Milk encouraged others to consider his path. “I think the world needs more artists who build products for people,” he said. "It's both about convincing artists that they can do it and convincing investors to support these kind of founders." (Within was backed by venture capital firm Andreessen Horowitz, which has invested in a number of virtual reality entities.)
The New Frontier virtual presentation at Sundance 2021
New Frontier programmer Shari Frilot can take a lot of the credit for seeding the metaverse, whether she likes it or not. Companies from Intel to Google scouted festival talent, and Milk credits her for her early progress, though Frilot insisted that kind of result wasn't her goal as a curator. "I've seen a lot of works and technology bought by companies," she said. “Sometimes it makes me sad. I've definitely seen filmmakers make their first feature, and then they climb and get chewed up in the studio system, and you see the same thing happen with the New Frontier visions that create these miraculous innovations in storytelling. This turns them into beasts of burden.

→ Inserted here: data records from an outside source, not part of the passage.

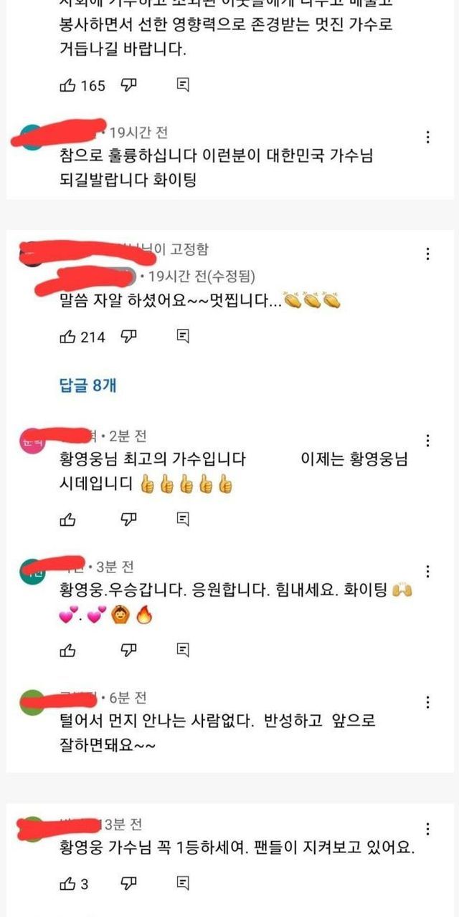Dislike the pinned comment with 214 likes

(x=129, y=336)
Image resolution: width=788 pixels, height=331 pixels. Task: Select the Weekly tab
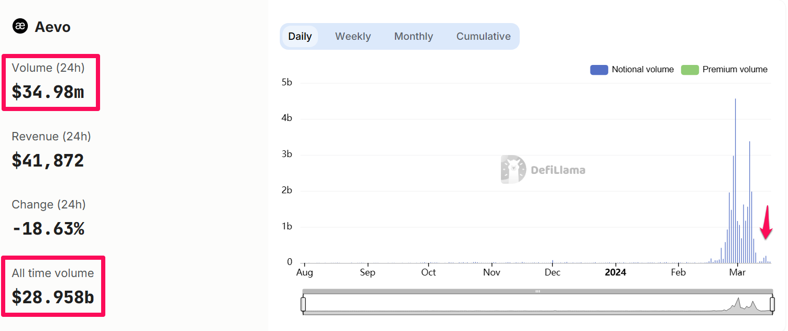353,37
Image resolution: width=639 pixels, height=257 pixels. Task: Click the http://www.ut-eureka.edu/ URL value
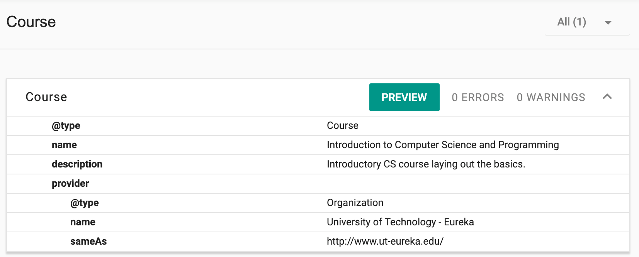385,242
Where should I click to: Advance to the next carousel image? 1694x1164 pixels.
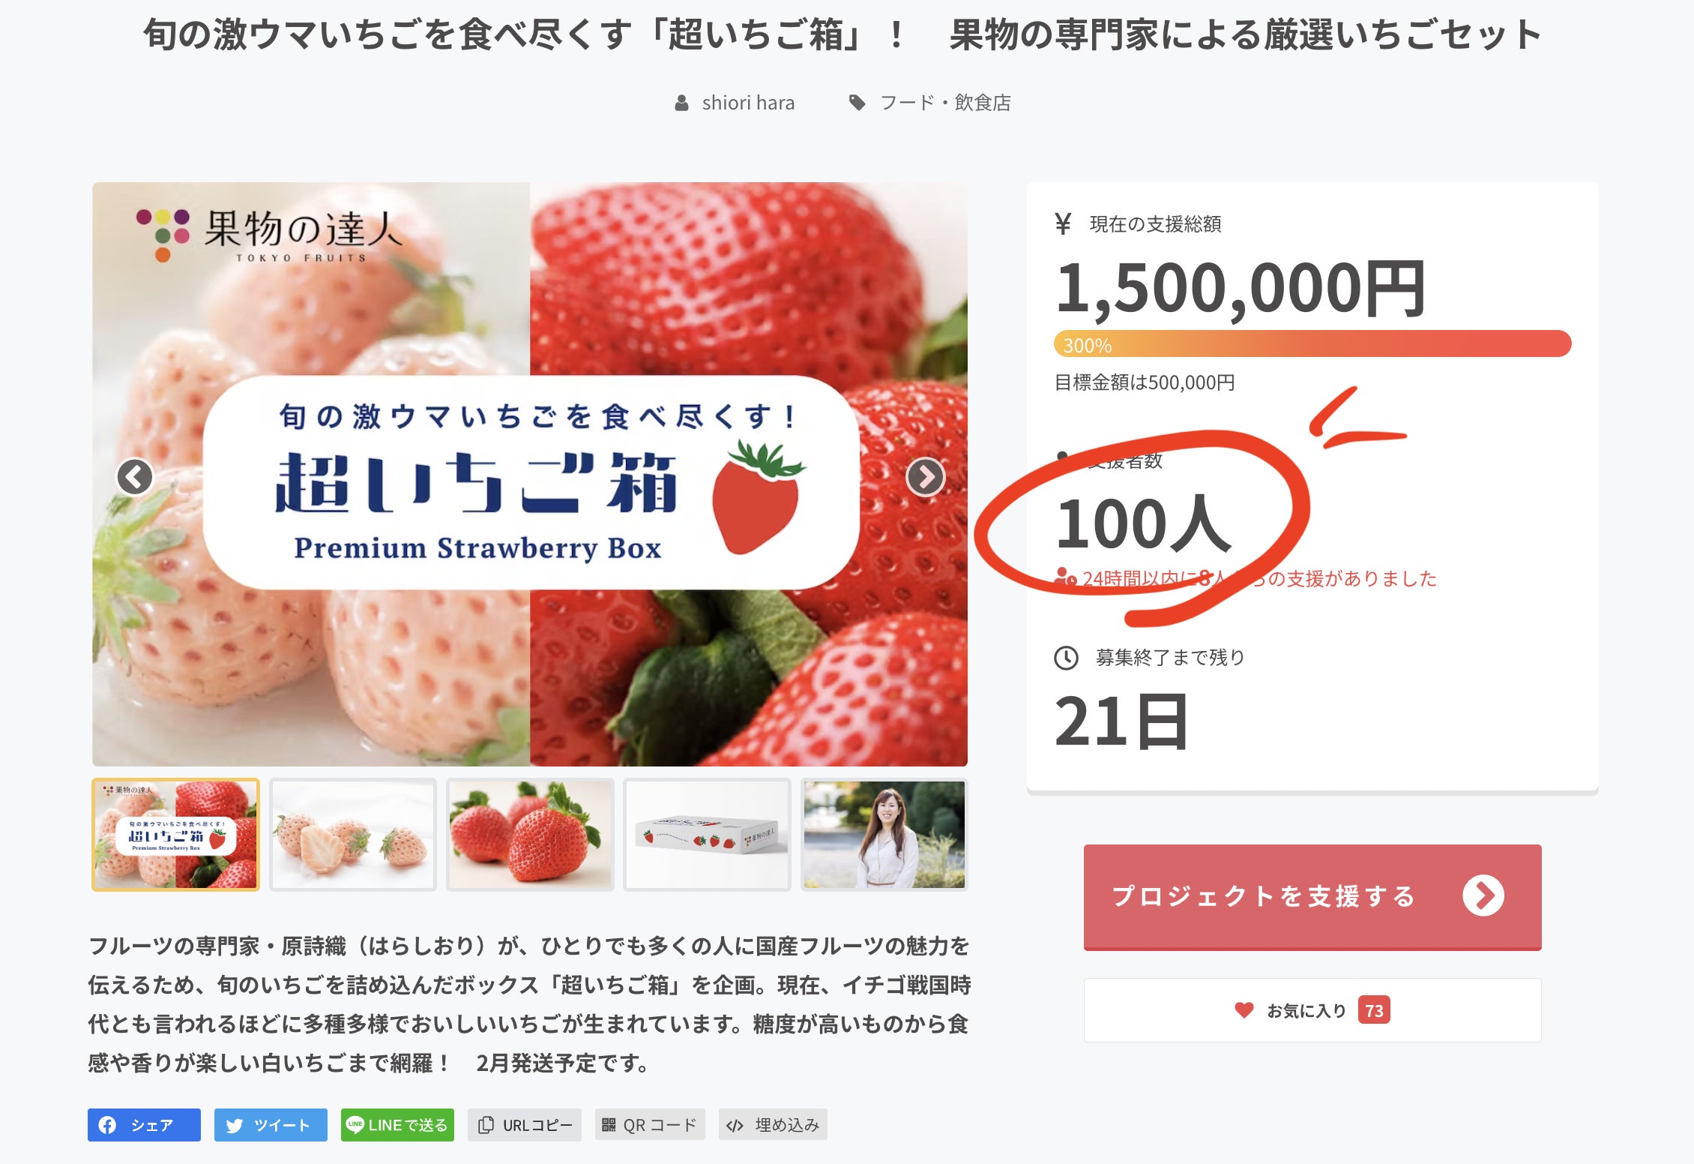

Frilot used to advise companies on talent to watch ahead of the festival, but begged once they started asking to sign NDAs. "We're talking about big brands working with experimental artists," Frilot said. "These companies pick them up, and then they become the work of the company."
For Wallworth, who joined the Sundance board two years ago, the corporatization of the metaverse exists in opposition to the potential of the medium. "What Shari was trying to do was bring artists together so that we could pursue a trajectory that might not exist otherwise," she said. "It's an ongoing problem in this field, the diversity of people actually developing and experimenting with technology. That's why I'm so attached to Sundance when it comes to what they support.
His work includes Emmy-winning “Awavena,” which was produced in collaboration with the Yaganawa people of the Brazilian Amazon. This year, the festival honors her theatrical experience “How to live…”, in which she revisits her upbringing in a radical Christian community. These aesthetic and cultural efforts are a far cry from any Silicon Valley agenda. "We don't know where the technology is going to take us," Wallworth said. "That's what happens when you're really on the cutting edge. This is all just a tool. What gets interesting is when these tools can be transformed into a different way of seeing the world.
But sometimes the old-fashioned approach works better. As the virtual edition of Sundance 2022 took off, Hunting traveled to Park City with his “We Met in Virtual Reality” subjects to hang out in the ski town despite the cancellation of the physical festival. They left their helmets at home. "It's quite ironic," he said. "We couldn't resist the fact that we were going to be together."